While that's potentially interesting (maybe some day!), I chose the more common route of having in-depth healing skills be rare and prized. As an unusually powerful fairy, Anisette's skills in healing could assure her a comfortable lifestyle and fulfilling work. However, she found herself torn between the path she'd been raised to follow in the fairy government and her preference for healing, medical research, and...avoiding politics. Yep, I started Anisette as the stereotypical kind, pacifist, sweet-natured archetypal female healer character so prevalent in SF/F and SF/F romances.
Not a virgin, though. I didn't go that far!
Either way, she didn't get to stay in her comfortable stereotype. I paired her with a hero, Embor, who had a very involved role in fairy politics. The co-president, in fact. Embor, who never liked to admit that he was in need of a healer's touch, knew Anisette was likely his "bondmate" -- the fairy with whom one's magical power increases instead of decreases should one choose to have children -- but didn't know how to tell her. Especially considering Anisette didn't like him much.
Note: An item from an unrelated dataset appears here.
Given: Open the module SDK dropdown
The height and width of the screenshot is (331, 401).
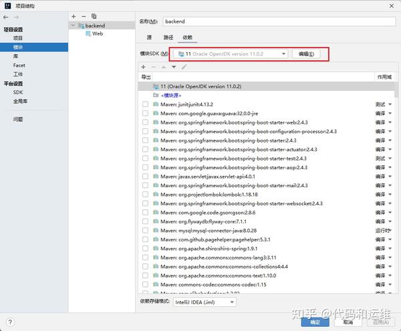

A fey cat proceeded to nudge them into a desperate adventure to save both their lives and the fairy realm itself, but most of their journey took place in the human world, where Anisette's healing powers wouldn't work and Embor wasn't president.
What if your best talent, the ability for which you felt you were most useful, was suddenly taken away from you? How would you function? How could you save the day? Anisette had to delve into her true potential after her magic faded and her life seemed destined to end up anywhere but where she'd always thought it would.
Would she end up a healer? A politician? Or something else entirely?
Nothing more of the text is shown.